■ The problem
What is the number of lines in this listing that include the string "chip"? Answer with that number by itself.

■ Input records
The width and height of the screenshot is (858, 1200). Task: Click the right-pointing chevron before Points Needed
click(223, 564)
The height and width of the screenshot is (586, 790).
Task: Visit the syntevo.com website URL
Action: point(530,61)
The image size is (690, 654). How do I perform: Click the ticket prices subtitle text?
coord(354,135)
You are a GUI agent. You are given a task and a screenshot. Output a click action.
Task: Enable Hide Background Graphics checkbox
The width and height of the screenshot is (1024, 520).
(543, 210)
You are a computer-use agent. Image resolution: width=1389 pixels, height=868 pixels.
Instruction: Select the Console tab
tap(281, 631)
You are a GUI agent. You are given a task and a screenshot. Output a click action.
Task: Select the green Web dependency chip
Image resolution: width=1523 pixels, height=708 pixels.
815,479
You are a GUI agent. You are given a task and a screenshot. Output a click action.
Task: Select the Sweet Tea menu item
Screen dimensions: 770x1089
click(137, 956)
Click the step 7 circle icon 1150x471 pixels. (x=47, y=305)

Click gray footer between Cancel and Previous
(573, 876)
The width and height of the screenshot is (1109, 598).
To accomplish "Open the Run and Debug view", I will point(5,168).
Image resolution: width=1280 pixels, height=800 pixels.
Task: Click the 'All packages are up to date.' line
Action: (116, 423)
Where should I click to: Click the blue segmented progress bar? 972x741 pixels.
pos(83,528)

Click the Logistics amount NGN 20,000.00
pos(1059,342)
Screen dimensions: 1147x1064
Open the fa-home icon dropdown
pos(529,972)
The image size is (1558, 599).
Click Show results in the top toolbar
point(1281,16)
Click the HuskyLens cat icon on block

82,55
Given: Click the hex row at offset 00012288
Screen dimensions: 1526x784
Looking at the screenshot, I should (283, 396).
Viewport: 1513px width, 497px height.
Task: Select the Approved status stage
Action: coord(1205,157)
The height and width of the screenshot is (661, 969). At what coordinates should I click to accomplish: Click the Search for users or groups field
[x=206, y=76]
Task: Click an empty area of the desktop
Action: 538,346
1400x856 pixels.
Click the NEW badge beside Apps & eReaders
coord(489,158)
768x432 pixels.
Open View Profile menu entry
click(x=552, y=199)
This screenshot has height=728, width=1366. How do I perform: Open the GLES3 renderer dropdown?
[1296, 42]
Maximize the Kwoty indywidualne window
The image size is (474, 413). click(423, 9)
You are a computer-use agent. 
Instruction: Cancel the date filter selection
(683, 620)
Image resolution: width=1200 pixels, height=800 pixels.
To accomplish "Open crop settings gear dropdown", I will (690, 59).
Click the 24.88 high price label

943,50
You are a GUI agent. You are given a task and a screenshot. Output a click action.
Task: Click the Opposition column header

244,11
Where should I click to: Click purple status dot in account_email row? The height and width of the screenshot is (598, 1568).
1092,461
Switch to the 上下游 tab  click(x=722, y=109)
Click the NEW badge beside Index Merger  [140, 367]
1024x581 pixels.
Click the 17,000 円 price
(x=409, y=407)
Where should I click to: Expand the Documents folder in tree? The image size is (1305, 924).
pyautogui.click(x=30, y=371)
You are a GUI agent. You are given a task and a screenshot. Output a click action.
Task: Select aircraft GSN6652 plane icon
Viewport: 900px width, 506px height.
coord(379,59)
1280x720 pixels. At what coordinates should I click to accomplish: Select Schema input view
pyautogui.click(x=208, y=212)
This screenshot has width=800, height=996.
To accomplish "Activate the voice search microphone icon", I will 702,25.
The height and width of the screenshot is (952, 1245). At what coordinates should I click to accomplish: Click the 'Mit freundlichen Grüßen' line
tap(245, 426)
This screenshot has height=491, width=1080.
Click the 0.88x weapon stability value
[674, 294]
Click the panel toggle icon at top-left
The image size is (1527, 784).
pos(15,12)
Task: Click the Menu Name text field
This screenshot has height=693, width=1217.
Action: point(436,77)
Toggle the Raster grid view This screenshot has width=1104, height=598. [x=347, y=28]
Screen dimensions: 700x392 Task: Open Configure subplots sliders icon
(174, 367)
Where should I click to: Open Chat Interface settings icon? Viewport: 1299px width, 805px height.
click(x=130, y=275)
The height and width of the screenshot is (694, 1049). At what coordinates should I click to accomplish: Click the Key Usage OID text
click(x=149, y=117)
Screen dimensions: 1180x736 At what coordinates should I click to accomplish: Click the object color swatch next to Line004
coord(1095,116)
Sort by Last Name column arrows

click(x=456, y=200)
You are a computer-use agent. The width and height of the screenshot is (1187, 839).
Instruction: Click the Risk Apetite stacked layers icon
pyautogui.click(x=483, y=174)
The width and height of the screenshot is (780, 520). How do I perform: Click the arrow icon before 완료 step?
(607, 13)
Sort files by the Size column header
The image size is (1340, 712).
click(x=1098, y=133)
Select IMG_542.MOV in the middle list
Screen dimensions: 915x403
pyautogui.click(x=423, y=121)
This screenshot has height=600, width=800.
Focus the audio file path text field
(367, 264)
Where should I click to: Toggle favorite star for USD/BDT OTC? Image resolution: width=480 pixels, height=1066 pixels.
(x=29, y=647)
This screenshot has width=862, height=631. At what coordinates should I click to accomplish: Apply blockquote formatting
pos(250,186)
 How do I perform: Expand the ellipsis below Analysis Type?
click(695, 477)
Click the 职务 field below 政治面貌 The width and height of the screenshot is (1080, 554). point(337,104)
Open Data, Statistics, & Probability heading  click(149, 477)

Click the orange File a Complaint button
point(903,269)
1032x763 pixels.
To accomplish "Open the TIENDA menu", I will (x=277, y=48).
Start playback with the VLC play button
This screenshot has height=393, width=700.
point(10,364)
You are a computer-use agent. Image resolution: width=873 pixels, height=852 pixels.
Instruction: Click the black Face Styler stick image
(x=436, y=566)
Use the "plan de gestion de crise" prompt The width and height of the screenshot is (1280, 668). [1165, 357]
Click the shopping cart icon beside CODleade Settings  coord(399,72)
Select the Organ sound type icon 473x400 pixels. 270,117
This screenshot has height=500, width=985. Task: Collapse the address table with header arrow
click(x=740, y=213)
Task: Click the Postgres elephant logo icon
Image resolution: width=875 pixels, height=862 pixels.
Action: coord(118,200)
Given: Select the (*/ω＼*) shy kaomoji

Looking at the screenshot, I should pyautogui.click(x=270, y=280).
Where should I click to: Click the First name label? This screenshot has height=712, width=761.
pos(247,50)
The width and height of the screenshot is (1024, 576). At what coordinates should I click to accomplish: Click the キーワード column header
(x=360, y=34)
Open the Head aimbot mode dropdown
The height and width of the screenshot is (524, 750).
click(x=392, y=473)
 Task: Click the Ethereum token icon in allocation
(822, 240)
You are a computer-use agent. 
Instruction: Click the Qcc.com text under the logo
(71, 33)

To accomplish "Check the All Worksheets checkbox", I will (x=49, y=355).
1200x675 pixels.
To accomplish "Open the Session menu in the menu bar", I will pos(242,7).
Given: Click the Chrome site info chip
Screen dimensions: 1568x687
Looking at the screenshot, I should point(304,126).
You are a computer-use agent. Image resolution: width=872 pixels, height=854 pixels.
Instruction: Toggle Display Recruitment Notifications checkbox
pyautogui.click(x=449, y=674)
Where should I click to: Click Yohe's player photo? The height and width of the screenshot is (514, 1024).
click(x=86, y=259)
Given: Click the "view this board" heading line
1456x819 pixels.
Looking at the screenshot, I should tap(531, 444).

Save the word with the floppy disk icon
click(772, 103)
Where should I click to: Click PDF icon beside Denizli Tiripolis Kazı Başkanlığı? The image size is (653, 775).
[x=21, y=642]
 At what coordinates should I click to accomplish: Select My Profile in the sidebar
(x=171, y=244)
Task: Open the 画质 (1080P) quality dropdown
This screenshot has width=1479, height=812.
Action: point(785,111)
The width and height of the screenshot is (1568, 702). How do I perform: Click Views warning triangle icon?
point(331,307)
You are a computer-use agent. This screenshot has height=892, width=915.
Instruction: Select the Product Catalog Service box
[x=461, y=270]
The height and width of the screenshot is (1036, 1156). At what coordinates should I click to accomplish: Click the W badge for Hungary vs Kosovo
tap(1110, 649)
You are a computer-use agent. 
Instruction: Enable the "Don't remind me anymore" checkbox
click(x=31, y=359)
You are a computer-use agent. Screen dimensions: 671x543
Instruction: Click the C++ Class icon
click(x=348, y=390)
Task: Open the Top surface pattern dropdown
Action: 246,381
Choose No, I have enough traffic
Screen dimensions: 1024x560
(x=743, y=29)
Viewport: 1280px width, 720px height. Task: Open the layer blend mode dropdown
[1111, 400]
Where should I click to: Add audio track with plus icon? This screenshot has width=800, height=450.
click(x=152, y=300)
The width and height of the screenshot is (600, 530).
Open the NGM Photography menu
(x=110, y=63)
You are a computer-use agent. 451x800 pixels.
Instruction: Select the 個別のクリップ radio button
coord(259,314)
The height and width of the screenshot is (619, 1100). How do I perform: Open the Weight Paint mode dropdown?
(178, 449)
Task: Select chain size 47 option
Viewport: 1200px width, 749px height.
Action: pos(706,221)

■ Response below
2